顧九齡甩開了趙朗,轉身走進了病房裡。
病房裡還瀰漫著消毒水的味道,顧九齡看到了病床上躺著的金枝。
「怎麼樣?好些了嗎?」顧九齡坐在了金枝的旁邊,金枝臉色蒼白毫無血色,緩緩轉過臉,緊緊抓住顧九齡的手。
顧九齡從金枝的眼神里就能看得出來,她也想見自己的孩子,可此時孩子已經放進了保溫箱裡,要是再抱出來,萬一細菌感染那可不是鬧著玩的。
早產兒本身抵抗力就弱,自己的免疫還沒有完善,這個時候出點什麼岔子,她就真的說不清了。

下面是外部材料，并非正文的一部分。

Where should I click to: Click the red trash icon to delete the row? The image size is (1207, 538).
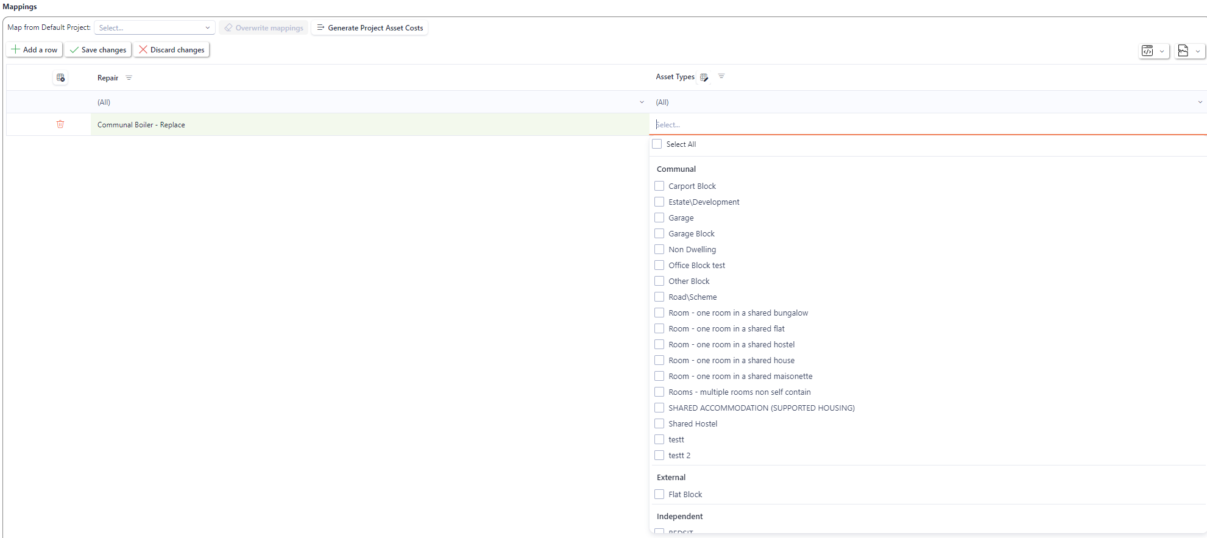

即使當初顧九齡將趙朗的兒子放在自己空間裡,這個事兒她是稍稍有些遲疑的。
但她是醫生,那短暫的遲疑都是對她的一種羞辱,她以後即便是被趙朗和金枝恨上也得試一試。
「金枝,我明白你的意思。」
顧九齡吸了口氣,緊緊抓著金枝的手低聲道:「我且問你一句話,你信得過我嗎?」
金枝微微一愣,隨後拼命點了點頭,在這個世界上,她最信任的人就是顧九齡,有時候不知為何,信任顧九齡甚至比信任自己的夫君趙朗都要多幾分。

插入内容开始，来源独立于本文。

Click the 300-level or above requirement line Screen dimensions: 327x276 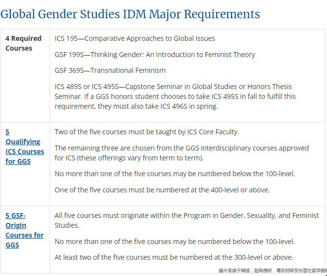point(174,257)
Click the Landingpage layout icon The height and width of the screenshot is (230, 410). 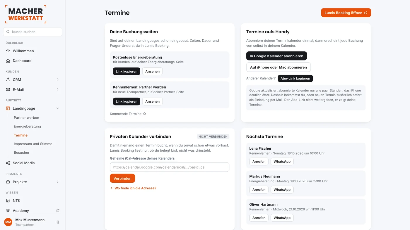click(8, 108)
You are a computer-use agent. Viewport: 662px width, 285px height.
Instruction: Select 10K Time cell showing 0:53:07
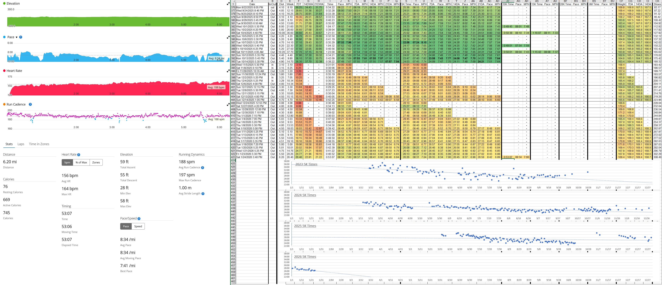coord(508,157)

當初在三殿下的獸園裡,這個女人以一己之力擋在他們這些罪奴的面前。
從那一刻起,金枝就覺得跟著這個女人沒有錯,會一直跟到底。
金枝拼命點了點頭,這樣的動作讓顧九齡眼底微微酸澀,想要哭出來。
依然是那麼乖的一個女孩子,即便是當了兩個媽媽的人,即便是子宮被切除以後再也做不了母親,可她依然那麼乖巧的讓人心疼。
「既然你信任我,我也告訴你,你的孩子我幫你先治著,你信我就好。」
顧九齡又和金枝說了幾句話,此時的金枝雖然病情穩定下來,可是還不能解除最終的隱患,一旦出現反覆,後果將不堪設想。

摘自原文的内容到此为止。